Supplied material →

........

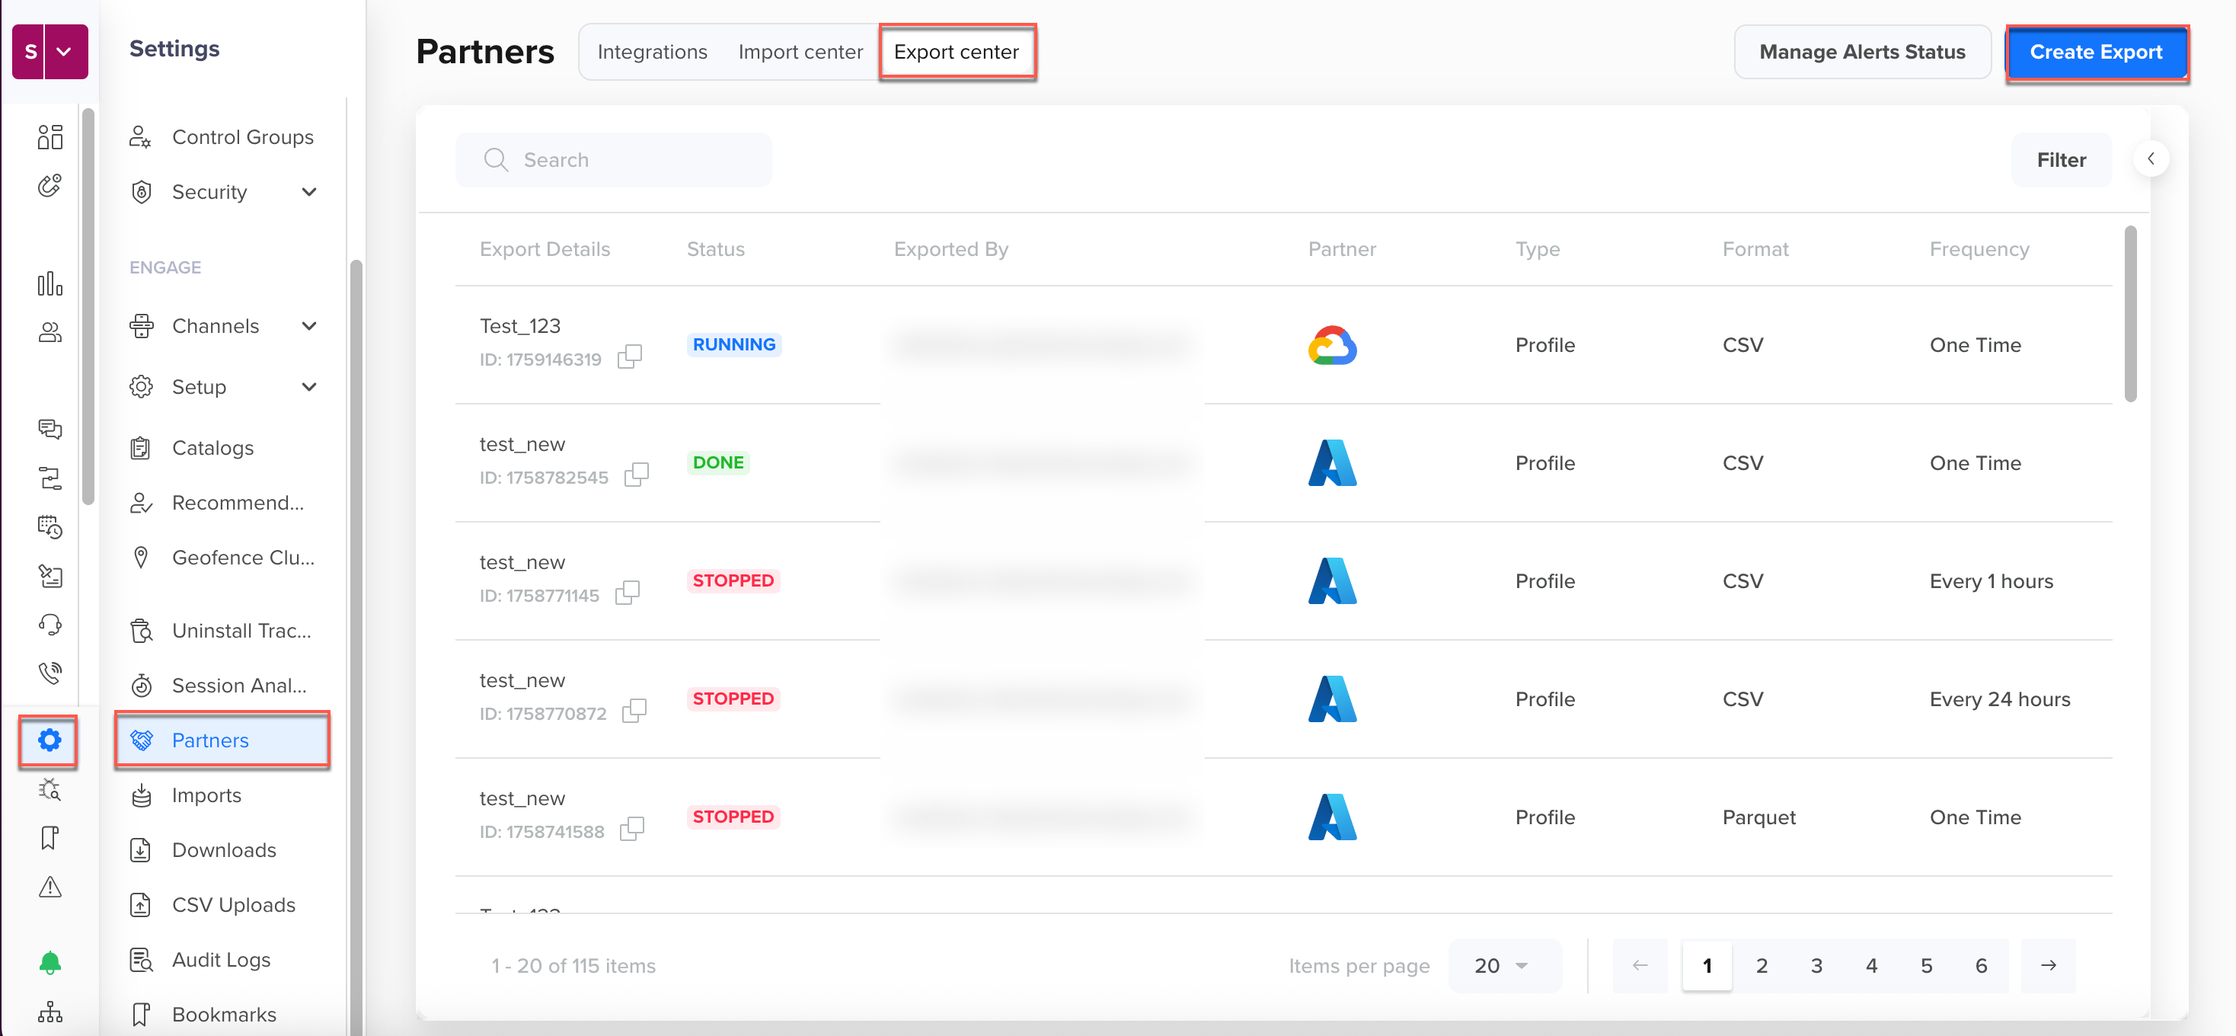This screenshot has height=1036, width=2236.
Task: Expand the Security menu section
Action: 309,192
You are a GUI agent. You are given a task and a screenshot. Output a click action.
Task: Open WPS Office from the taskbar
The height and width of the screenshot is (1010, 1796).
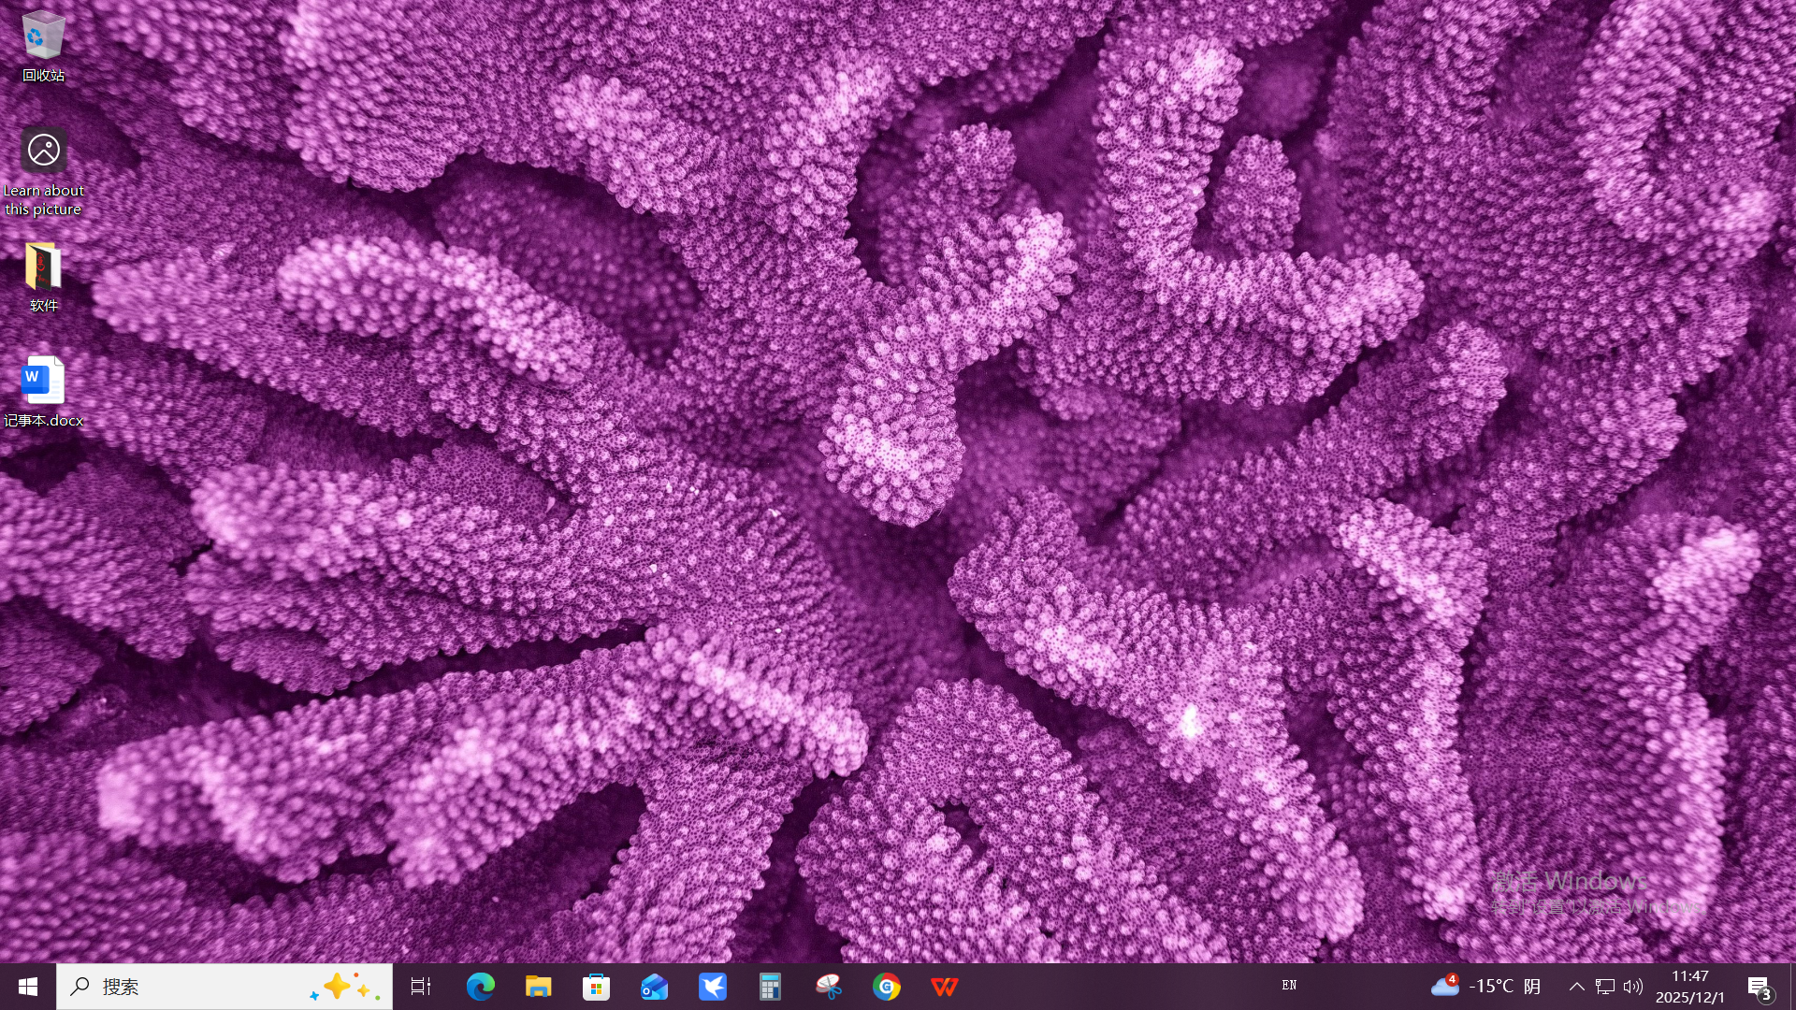(945, 987)
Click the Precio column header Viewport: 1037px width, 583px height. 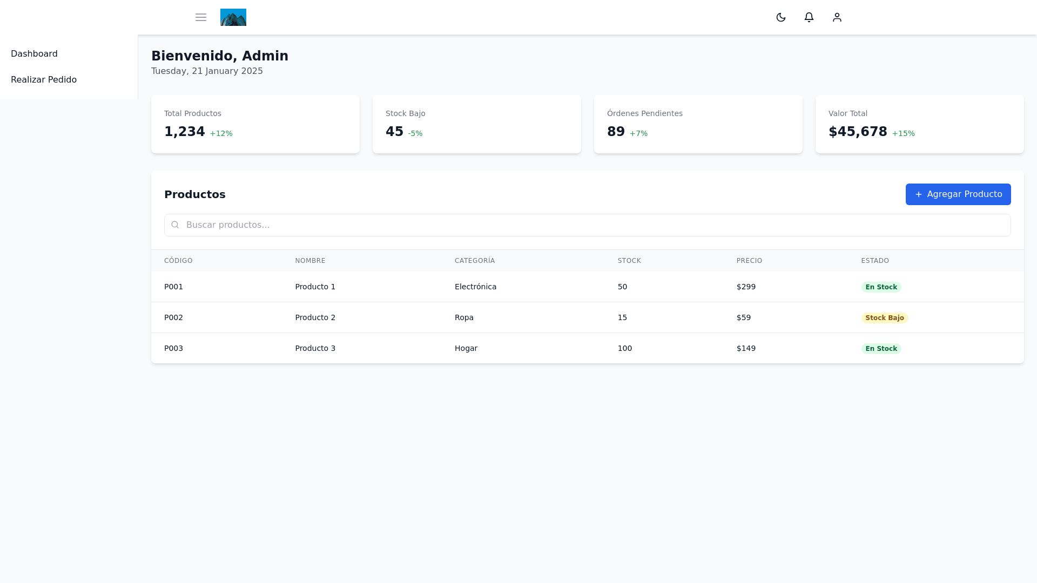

........

Exercise objective → What the answer needs is every line from the one with "You are a GUI" through the last line of the data, reproduced word for word and with pictures omitted.

Result of the task →
You are a GUI agent. You are given a task and a screenshot. Output a click action.
Task: Open WPS Office from the taskbar
The height and width of the screenshot is (1010, 1796).
(945, 987)
Click the Precio column header Viewport: 1037px width, 583px height. 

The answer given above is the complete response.